The controls have evolved too. In Crysis you use the middle mouse button to access your suits abilities and while you can still do this in Crysis 2. The three main abilities have been mapped to the keyboard, “Q = Armour”, “E= Stealth”, “Shift = Power”. At first I found it a little awkward to get use to the keyboard mapping and continued to use the middle mouse button to access the abilities. That was until I was in the middle of a battle and then the keyboard mapping clicked with me. When I was using the middle mouse button I generally or naturally stopped moving to take a look at what I was selecting, but the keyboard mapping I found the battle sections became far batter and felt more natural as I was able to easy switch depending on the situation.

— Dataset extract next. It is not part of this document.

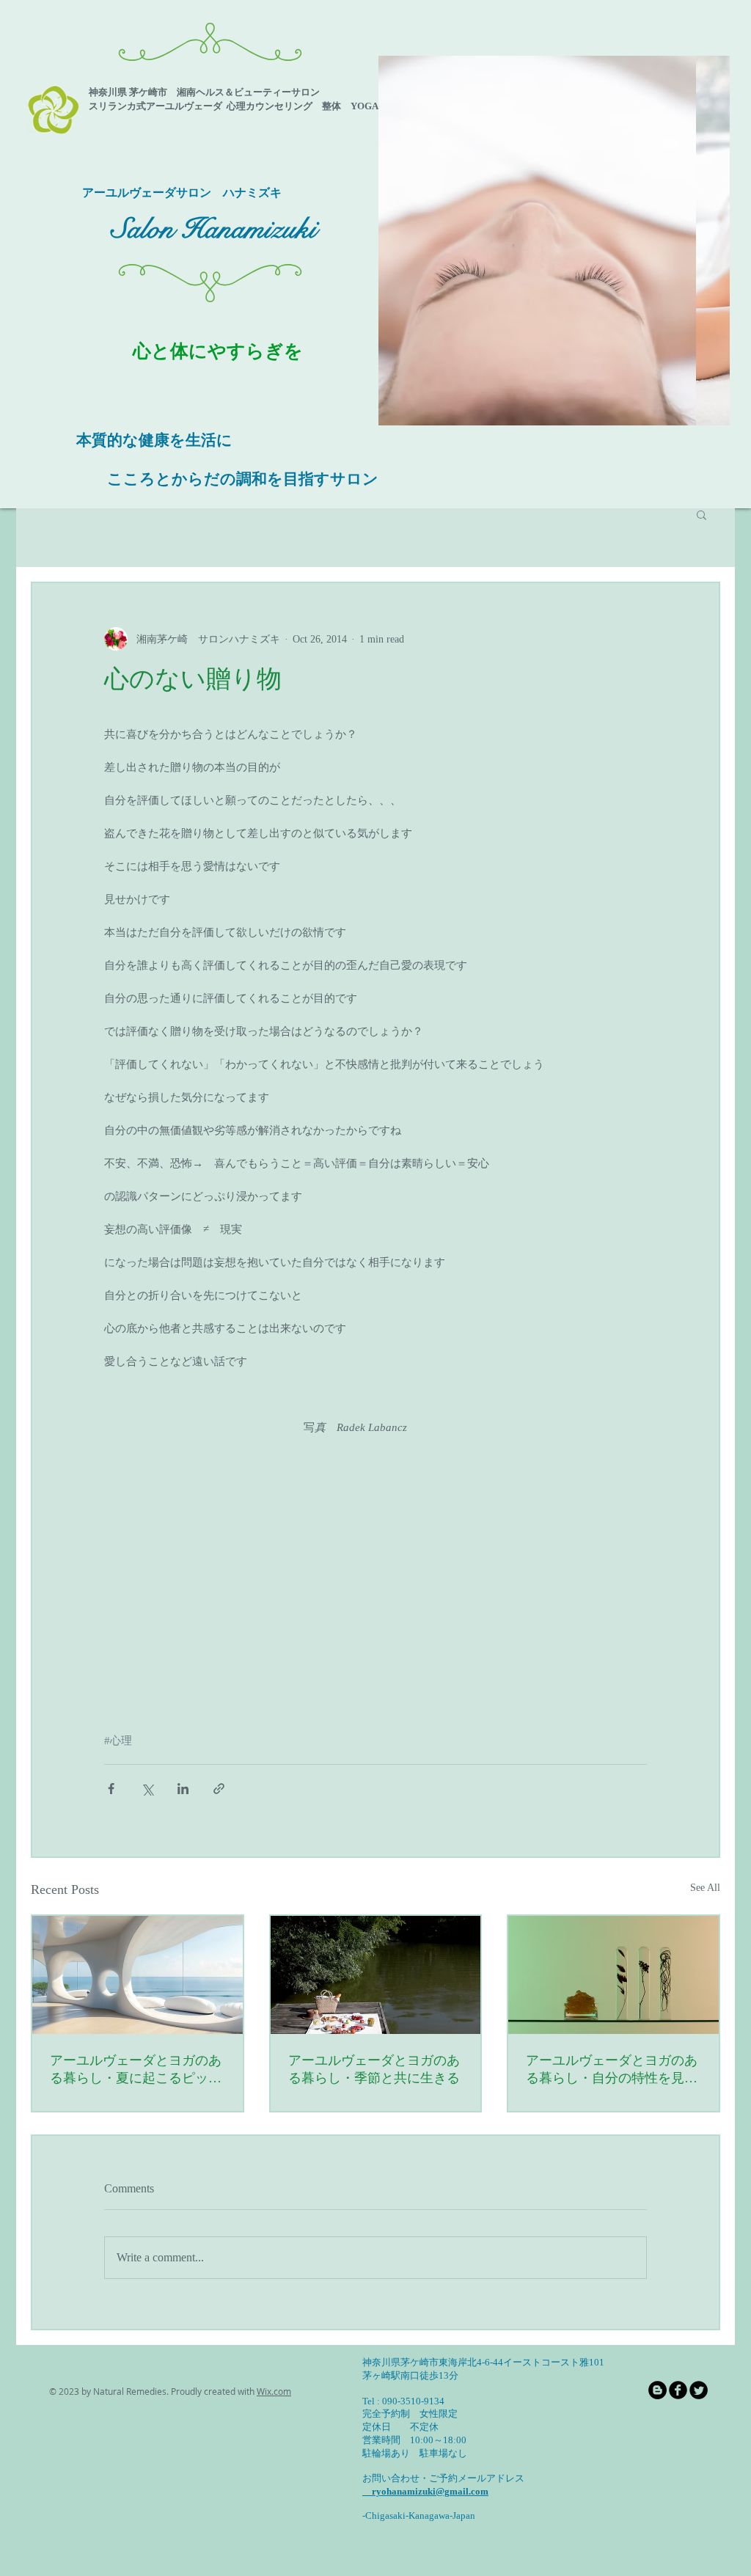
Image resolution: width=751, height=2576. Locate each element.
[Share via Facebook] (111, 1789)
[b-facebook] (678, 2390)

The main issue with Crysis 2 are the set pieces. The game pretty much boils down to you entering an three or four levelled area, and pretty much get from A to B, and sometimes for variety you may to do X, Y & Z on the way to B. Yes it is cool and impressive to run up three flights of stairs and then jump out of a window and deliver a crushing fist stomp to your enemy. But I much preferred the openness of the first Crysis that really allowed you to create you our path. Crysis 2 does give you a larger path to traverse then most first person shooters today, it’s just feels more linear compared to the first game.